Only one portion of the data is to be written out: from the line bearing "This screenshot has width=787, height=508." through the line bearing "has width=606, height=374.". Write it exactly as it appears.
[Start of Attachment]
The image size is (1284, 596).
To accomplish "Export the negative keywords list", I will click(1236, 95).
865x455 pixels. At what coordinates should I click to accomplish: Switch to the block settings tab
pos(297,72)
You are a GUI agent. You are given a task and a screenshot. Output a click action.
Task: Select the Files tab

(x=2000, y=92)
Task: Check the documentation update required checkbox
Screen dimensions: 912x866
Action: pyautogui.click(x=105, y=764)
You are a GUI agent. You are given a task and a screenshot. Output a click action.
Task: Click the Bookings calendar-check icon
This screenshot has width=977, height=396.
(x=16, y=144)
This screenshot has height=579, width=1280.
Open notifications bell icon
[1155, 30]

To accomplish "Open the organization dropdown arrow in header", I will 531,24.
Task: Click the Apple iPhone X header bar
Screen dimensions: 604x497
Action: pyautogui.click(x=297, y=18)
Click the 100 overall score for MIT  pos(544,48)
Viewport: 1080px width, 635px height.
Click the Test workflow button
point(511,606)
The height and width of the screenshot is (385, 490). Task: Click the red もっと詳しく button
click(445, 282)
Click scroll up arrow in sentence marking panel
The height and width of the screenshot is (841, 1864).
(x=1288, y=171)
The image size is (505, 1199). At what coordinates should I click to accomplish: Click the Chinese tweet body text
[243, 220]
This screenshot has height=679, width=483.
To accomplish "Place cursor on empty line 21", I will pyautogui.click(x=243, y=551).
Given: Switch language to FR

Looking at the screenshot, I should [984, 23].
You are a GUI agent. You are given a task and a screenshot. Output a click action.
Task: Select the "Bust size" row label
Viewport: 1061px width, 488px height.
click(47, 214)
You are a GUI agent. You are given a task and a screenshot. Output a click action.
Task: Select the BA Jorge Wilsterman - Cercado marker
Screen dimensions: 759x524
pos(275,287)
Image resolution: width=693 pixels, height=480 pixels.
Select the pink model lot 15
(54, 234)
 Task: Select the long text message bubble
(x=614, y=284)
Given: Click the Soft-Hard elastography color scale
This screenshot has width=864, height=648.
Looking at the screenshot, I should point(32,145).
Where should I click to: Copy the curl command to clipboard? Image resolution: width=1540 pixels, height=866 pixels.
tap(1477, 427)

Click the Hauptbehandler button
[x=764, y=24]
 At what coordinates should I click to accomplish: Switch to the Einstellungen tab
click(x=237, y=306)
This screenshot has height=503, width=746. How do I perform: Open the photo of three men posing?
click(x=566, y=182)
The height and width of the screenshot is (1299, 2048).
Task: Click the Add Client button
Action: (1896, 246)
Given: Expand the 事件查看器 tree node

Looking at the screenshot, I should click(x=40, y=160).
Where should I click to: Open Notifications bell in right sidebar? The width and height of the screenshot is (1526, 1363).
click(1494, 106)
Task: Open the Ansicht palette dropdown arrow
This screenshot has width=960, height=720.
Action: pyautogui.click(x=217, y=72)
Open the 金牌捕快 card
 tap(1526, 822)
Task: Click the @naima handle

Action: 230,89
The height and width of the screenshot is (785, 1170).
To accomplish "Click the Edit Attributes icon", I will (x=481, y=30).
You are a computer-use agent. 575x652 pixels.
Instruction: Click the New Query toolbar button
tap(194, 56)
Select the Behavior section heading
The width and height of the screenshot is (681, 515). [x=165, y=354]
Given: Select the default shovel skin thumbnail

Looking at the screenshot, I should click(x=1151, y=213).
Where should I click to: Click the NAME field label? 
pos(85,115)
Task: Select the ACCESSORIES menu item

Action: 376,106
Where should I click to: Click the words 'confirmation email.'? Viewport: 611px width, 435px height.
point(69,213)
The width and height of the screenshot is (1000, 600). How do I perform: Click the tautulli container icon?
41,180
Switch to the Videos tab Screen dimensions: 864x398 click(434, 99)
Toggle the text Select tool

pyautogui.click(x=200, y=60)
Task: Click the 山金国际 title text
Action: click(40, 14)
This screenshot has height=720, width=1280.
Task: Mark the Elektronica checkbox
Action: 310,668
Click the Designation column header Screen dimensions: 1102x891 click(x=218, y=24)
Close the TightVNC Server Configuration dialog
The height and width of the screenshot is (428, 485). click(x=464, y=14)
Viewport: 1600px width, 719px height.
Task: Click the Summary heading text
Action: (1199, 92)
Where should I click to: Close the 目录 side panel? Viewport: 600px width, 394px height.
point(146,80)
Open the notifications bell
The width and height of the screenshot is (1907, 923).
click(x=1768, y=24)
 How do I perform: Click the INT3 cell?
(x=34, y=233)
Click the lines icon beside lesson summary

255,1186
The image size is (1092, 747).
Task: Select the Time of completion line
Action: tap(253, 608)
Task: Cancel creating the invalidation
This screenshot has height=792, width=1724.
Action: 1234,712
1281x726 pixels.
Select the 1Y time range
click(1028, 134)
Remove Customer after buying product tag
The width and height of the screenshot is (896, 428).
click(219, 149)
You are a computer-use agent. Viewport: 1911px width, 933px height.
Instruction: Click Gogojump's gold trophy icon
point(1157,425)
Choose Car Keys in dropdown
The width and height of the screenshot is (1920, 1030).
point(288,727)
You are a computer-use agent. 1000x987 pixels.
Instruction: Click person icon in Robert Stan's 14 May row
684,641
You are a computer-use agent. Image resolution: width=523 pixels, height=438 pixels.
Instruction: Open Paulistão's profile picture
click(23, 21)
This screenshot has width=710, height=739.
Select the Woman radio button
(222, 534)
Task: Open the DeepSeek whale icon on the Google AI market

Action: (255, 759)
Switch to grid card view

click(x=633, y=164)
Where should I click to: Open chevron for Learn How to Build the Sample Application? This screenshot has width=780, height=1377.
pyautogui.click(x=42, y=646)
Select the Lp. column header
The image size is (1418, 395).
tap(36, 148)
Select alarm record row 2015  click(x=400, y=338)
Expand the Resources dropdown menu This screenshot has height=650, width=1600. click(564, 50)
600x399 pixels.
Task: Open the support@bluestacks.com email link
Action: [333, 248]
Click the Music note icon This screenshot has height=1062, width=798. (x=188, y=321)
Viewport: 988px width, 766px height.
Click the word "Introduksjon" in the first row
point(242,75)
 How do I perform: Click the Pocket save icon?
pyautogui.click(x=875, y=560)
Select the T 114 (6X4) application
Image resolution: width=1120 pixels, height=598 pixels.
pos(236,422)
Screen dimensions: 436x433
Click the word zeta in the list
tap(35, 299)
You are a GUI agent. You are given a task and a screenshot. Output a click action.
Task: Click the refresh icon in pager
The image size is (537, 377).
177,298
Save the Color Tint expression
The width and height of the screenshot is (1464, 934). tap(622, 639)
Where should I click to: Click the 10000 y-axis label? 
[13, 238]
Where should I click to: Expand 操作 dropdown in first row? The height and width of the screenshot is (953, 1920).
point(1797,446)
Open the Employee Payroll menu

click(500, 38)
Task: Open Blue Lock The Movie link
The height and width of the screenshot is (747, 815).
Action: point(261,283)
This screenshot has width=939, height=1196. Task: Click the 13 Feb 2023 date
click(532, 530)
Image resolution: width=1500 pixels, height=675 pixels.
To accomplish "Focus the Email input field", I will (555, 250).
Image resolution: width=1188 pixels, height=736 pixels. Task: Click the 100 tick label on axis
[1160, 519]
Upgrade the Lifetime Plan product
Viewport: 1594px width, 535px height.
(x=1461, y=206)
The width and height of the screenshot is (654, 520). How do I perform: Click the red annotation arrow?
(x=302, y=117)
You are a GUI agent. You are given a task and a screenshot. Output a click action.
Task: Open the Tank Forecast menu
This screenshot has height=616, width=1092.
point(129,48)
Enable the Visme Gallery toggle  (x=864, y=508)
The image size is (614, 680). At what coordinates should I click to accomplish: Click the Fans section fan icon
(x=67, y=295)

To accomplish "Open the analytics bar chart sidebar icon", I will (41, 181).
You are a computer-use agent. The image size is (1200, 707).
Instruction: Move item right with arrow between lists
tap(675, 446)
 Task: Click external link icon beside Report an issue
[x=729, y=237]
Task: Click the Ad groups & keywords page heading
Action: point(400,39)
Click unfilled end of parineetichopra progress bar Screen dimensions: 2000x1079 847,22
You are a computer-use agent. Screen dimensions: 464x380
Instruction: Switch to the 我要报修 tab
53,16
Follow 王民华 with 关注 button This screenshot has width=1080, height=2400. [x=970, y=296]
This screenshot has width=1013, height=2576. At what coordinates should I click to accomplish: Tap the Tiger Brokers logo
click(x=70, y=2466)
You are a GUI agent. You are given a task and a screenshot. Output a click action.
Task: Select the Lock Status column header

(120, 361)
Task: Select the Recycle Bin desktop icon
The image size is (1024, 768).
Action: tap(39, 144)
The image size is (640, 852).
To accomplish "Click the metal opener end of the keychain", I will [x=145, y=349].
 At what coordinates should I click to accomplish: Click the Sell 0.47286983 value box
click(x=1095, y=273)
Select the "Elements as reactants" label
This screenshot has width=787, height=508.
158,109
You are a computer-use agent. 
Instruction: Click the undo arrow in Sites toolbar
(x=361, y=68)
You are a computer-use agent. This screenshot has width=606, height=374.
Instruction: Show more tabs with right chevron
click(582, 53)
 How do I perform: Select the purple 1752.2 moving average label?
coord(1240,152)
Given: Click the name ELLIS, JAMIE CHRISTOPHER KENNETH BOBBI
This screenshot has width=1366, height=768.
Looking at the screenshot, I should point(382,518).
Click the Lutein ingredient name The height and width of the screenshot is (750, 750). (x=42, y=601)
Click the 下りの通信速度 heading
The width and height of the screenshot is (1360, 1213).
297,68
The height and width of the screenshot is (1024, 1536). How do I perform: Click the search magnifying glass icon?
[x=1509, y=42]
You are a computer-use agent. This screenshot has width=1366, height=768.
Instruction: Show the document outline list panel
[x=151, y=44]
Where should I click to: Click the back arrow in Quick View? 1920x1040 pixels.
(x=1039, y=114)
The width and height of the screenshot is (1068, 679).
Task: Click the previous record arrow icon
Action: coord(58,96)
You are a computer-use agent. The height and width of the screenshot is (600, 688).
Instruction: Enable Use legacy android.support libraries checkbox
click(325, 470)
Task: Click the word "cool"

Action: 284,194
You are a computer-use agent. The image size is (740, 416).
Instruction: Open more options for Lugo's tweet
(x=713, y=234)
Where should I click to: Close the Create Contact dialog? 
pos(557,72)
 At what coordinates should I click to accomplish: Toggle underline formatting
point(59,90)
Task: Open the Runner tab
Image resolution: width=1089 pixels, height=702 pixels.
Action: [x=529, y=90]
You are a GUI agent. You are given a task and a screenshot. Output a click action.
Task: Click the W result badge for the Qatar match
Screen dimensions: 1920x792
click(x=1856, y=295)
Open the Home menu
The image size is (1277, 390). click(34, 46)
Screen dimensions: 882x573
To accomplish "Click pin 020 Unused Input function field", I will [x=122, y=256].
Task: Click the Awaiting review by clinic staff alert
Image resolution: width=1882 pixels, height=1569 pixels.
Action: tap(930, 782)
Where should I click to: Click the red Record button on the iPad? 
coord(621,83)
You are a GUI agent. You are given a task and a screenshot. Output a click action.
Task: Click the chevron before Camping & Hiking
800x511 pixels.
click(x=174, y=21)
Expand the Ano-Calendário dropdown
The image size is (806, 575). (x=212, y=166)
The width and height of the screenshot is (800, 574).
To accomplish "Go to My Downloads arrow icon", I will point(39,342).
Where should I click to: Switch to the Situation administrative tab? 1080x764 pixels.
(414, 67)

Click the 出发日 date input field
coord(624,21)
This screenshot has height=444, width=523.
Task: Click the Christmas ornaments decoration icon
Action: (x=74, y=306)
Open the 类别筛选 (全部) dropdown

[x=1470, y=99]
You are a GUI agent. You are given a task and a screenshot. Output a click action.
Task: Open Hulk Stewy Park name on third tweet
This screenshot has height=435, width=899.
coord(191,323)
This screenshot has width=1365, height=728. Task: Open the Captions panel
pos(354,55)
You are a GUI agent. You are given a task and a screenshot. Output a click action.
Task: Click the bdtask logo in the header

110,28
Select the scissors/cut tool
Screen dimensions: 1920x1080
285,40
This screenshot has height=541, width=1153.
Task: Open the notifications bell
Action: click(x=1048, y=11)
[End of Attachment]
**OUTPUT FOR THIS TASK:**
This screenshot has width=787, height=508.
158,109
You are a computer-use agent. 
Instruction: Click the undo arrow in Sites toolbar
(x=361, y=68)
You are a computer-use agent. This screenshot has width=606, height=374.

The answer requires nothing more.